## EXERCISE REQUIREMENTS
1. From the passage on accessing libvirt as an unprivileged user, repeat the portion starting with "Accessing libvirt as" and going on through "libvirt’s unprivileged mode.".
2. Summarize the passage on accessing libvirt as an unprivileged user in two sentences.

## TEXT EXCERPT
◆ ◆ ◆ ◆ ◆
Accessing libvirt as an unprivileged user¶
The virtual infrastructure provisioned by tripleo-quickstart is created
using an unprivileged account (by default the stack
user). This
means that logging into your virthost as root and running virsh list
will result in empty output, which can be confusing to someone not
familiar with libvirt’s unprivileged mode.
Where are my guests?¶
The easiest way to interact with the unprivileged libvirt instance used
by tripleo-quickstart is to log in as the stack
user using the
generated ssh key in your quickstart directory:
$ ssh -i $HOME/.quickstart/id_rsa_virt_host stack@virthost
[stack@virthost ~]$ virsh list
Id Name State
----------------------------------------------------
2 undercloud running
5 compute_0 running
6 control_0 running
You can also log in to the virthost as root
and then su - stack
to access the unprivileged user account. While this won’t normally work
“out of the box” because of this
issue,
the quickstart ensures that the XDG_RUNTIME_DIR
variable is set
correctly.
◆ ◆ ◆ ◆ ◆
## RECORDED INFORMATION
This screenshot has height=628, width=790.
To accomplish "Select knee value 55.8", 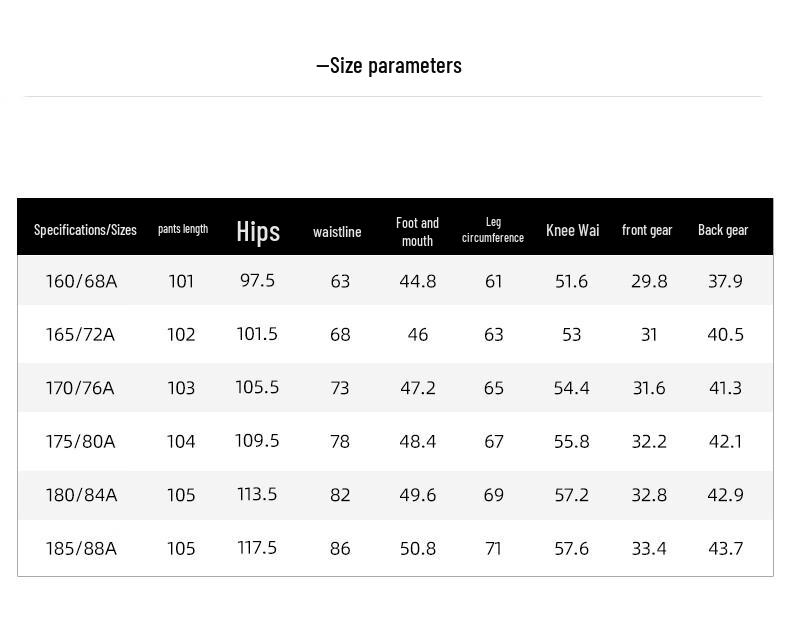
◆ ◆ ◆ ◆ ◆
## THE SOLUTIONS
1.
Accessing libvirt as an unprivileged user¶
The virtual infrastructure provisioned by tripleo-quickstart is created
using an unprivileged account (by default the stack
user). This
means that logging into your virthost as root and running virsh list
will result in empty output, which can be confusing to someone not
familiar with libvirt’s unprivileged mode.

2. Tripleo-quickstart creates its virtual infrastructure under an unprivileged account, by default the stack user, so logging into the virthost as root and running virsh list returns empty output. To reach the guests, log in as the stack user with the generated ssh key in the quickstart directory, or log in as root and run su - stack, which works because the quickstart makes sure the XDG_RUNTIME_DIR variable is set correctly.